### Your objective
Quote the lines below exactly, from the one that holds "Home (539, 174)" through the final line of the records, and only those.

• • •

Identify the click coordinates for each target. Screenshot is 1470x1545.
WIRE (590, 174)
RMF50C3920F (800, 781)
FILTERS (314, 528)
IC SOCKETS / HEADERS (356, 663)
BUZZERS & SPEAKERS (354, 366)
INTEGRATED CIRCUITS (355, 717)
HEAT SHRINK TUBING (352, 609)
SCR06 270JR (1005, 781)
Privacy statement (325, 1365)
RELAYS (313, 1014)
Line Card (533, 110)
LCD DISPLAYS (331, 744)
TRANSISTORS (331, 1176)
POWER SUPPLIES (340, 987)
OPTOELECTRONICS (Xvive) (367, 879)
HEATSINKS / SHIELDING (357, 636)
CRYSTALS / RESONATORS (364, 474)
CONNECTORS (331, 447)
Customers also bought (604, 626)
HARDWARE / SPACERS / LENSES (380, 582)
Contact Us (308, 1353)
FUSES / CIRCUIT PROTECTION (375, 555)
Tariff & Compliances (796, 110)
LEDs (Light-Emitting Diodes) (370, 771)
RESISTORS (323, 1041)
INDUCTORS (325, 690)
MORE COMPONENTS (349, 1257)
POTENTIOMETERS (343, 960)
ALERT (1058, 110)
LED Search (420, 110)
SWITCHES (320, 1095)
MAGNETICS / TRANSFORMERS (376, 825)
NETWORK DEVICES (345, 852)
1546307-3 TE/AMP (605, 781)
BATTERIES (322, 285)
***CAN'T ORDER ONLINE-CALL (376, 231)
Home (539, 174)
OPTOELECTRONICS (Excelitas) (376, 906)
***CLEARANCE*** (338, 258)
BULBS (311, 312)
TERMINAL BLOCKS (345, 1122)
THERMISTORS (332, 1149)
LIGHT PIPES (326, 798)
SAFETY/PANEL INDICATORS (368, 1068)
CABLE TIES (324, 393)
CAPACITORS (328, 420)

• • •

### Written response
Home (539, 174)
OPTOELECTRONICS (Excelitas) (376, 906)
***CLEARANCE*** (338, 258)
BULBS (311, 312)
TERMINAL BLOCKS (345, 1122)
THERMISTORS (332, 1149)
LIGHT PIPES (326, 798)
SAFETY/PANEL INDICATORS (368, 1068)
CABLE TIES (324, 393)
CAPACITORS (328, 420)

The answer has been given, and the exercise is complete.